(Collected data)

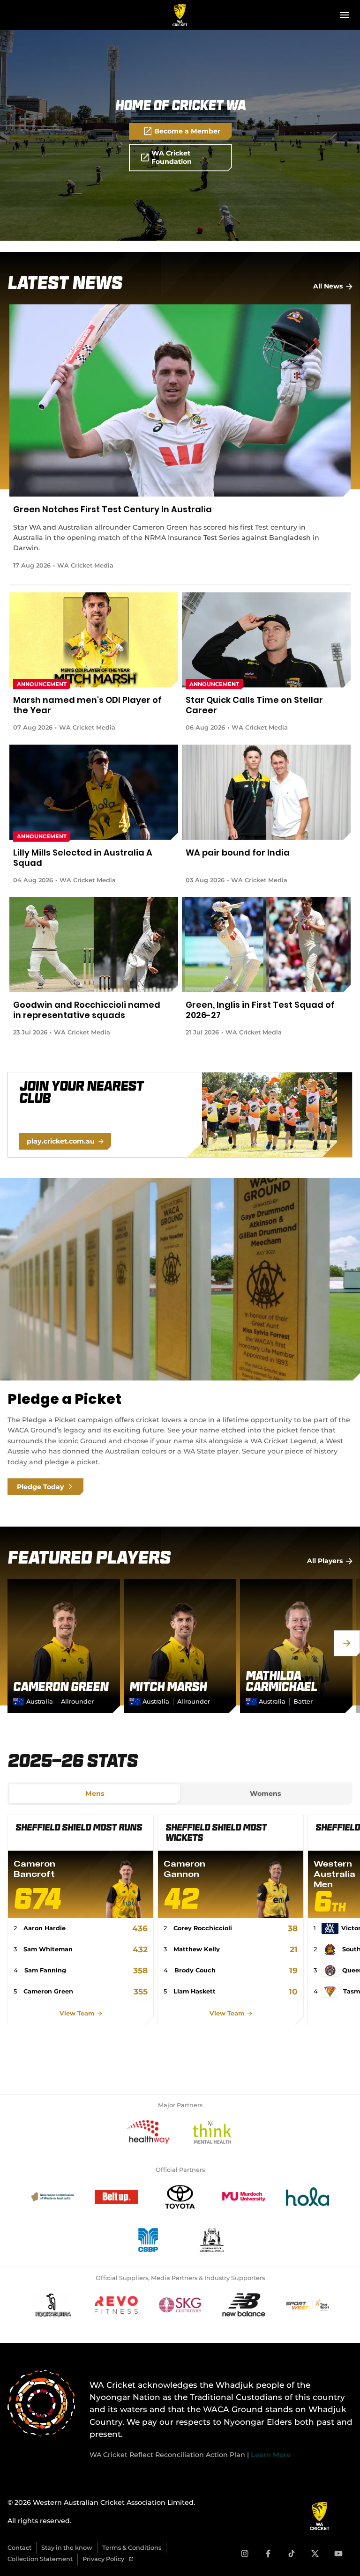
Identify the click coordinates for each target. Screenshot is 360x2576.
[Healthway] (148, 2132)
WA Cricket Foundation (171, 157)
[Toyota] (180, 2197)
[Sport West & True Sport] (307, 2305)
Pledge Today (40, 1487)
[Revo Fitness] (116, 2305)
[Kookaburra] (52, 2305)
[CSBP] (148, 2240)
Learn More (271, 2455)
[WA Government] (212, 2240)
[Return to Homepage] (180, 15)
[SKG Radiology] (180, 2305)
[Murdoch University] (244, 2197)
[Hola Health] (307, 2197)
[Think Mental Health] (212, 2132)
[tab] (94, 1793)
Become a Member (187, 131)
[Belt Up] (116, 2197)
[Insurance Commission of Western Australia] (52, 2197)
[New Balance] (244, 2305)
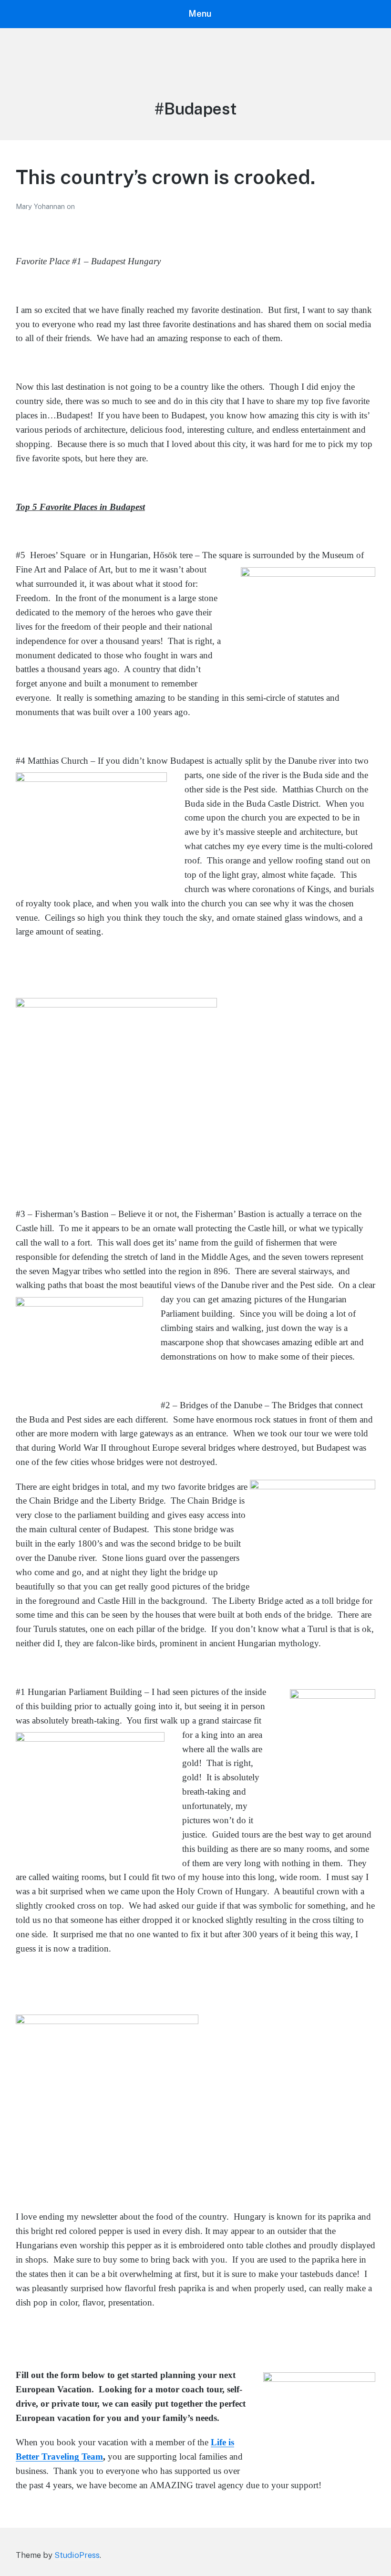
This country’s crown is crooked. (166, 176)
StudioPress (77, 2555)
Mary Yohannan (41, 206)
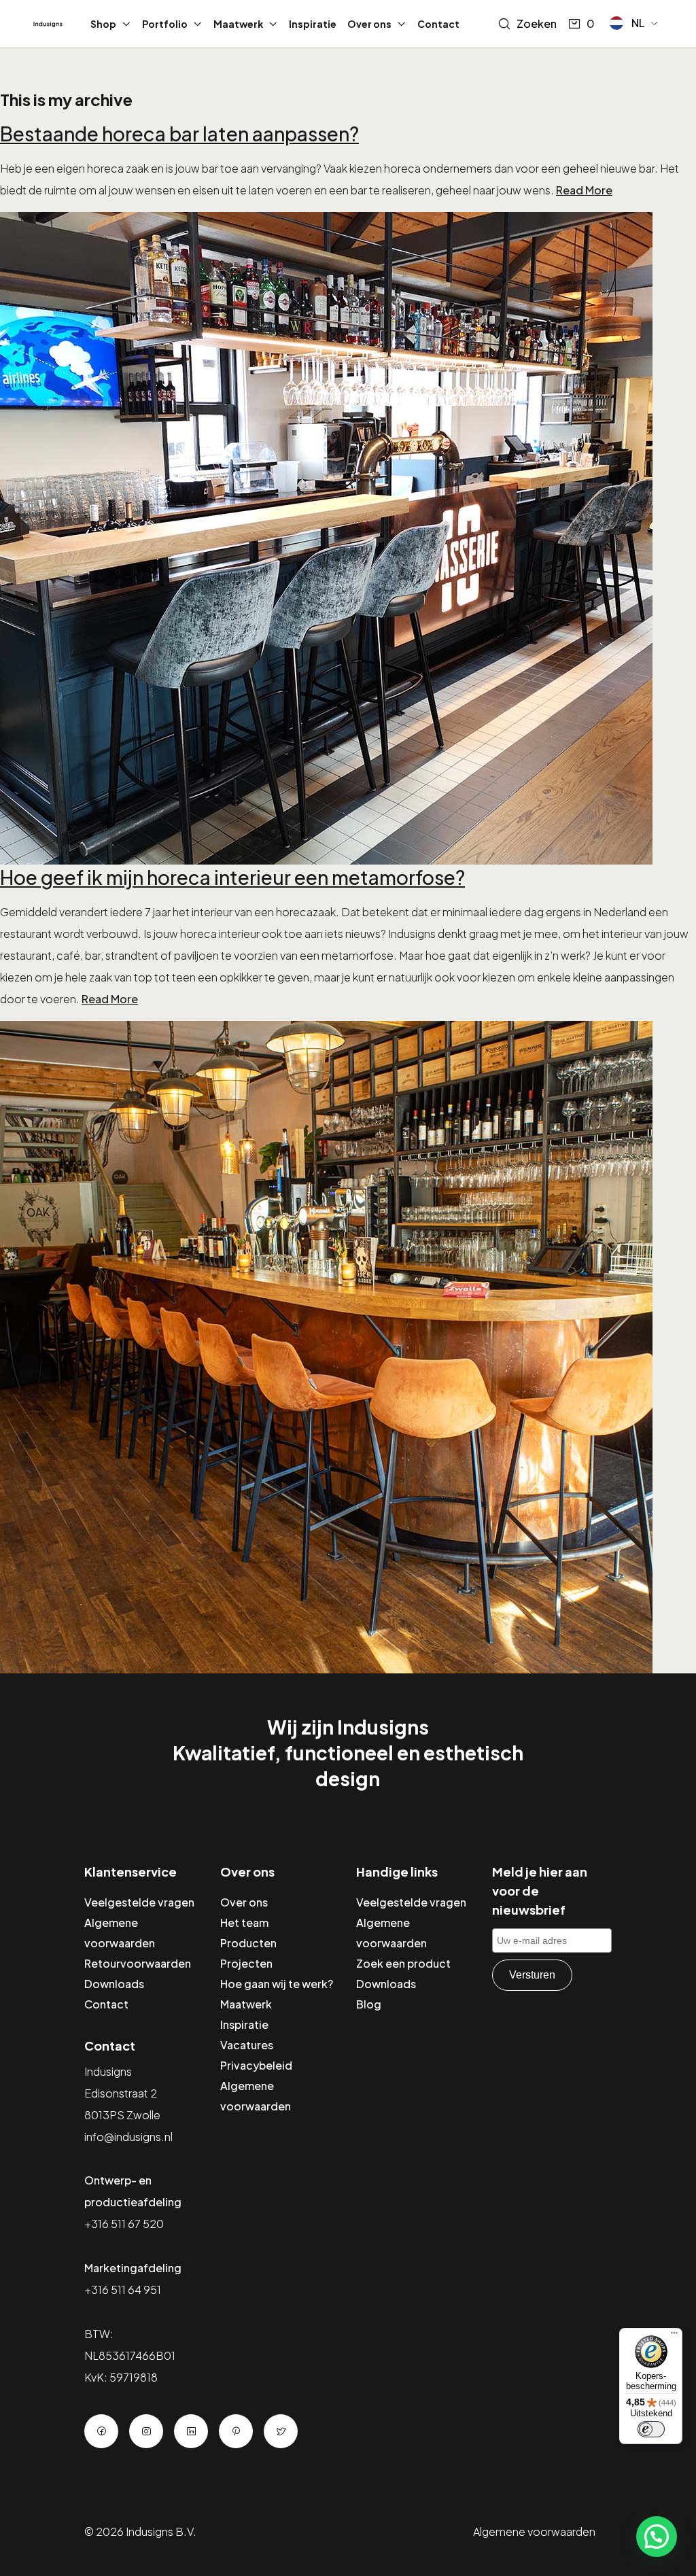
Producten (248, 1943)
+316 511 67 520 (124, 2223)
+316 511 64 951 (122, 2289)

# [Activity]
Pictures should be omitted. Please return exactly the lines from the line that holds "[Think Mental Health] (212, 2132)" through the end of the records.

# [Answer to this problem]
[Think Mental Health] (212, 2132)
[tab] (94, 1793)
Become a Member (187, 131)
[Belt Up] (116, 2197)
[Insurance Commission of Western Australia] (52, 2197)
[New Balance] (244, 2305)
This country’s crown is crooked. (166, 176)
StudioPress (77, 2555)
Mary Yohannan (41, 206)
Producten (248, 1943)
+316 511 67 520 (124, 2223)
+316 511 64 951 (122, 2289)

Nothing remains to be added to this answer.